「雪夢往来」木内昇(新潮社)

2010年に「漂砂のうたう」で直木賞をとった木内昇さん。「漂砂」は明治初期の遊郭もので地味な小説なんだが、なかなか読ませる作品。今回は木内さんの2022年の「雪夢往来」を読んでみた。実は「漂砂のうたう」を読んですぐに借りたかったのだが、なかなか図書館の書棚に戻ってこなくてようやく自分の番がまわってきたところ。
江戸後期、蔦屋重三郎が亡くなって二代目があとを継いだあたりの時期、山東京伝と曲亭馬琴が当時の戯作者の二大巨頭だった時代の話である。越後の国塩沢(南魚沼)の無名の商人である鈴木牧之(ぼくし)という男が、北国の民話や伝承や風俗を書き溜めて、本人が絵も書き、これを世に出そうとしていた。つてを頼って、京伝や馬琴、十返舎一九に便りをだし、時には直接原稿を送りつけたりもする。この作品、なかなかの出来でどの作家も興味を持つのだが、それが果たして出版できるか、売れるかとなると話は別。なかなか出版話が実現せず、ついには京伝と馬琴の有名な諍いに巻き込まれるという事態にも。牧之が最初に書いたときから40年後、ようやくこの本は京伝の息子の京山によって出版の運びとなったのである。「北越雪譜」という本、当時のベストセラーとなった。これは実話。

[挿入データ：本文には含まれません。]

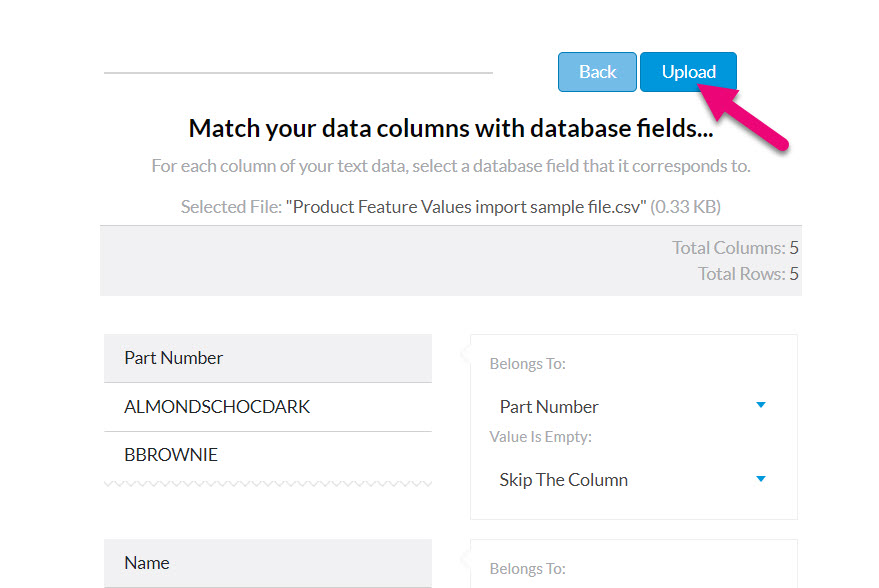
Task: Click the pink arrow annotation
Action: (743, 116)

「雪夢往来」はこの40年の歳月を描いた歴史小説で、当時の出版界の様子、京伝と馬琴という癖の強い大作家たちの本当の姿とか、越後の裕福な商家の日々の暮らし、江戸の一般庶民の暮らしなどを詳細に描かれている。なかなか細密な筆で、これがこの「長い」(400p弱)作品の魅力でもある。鈴木牧之、山東京伝、曲亭馬琴、三東京山、この四人の物語といってよい。それぞれの人生がしっかり描かれていて、その才能もその人間的魅力も、その弱さも汚さも余すところなく、人間が描かれていて、ただの歴史ものではなく、力強いヒューマンストーリーとなっている。四人の周りの家族の姿もきちんと描きこまれて、江戸後期の人々がきちんと動いているという印象。とてもしっかりした筆致だった。

読者は長く、わりと平板な小説に多少飽きるかもしれないが、それでも、牧之の本の出版を心待ちしながら最後まで読むという、なんというか、ちょっと平和でのんびりとした読書体験になるのでは。
 ただし、馬琴の扱いはなかなか衝撃的なので、馬琴ファンは困ってしまうかも。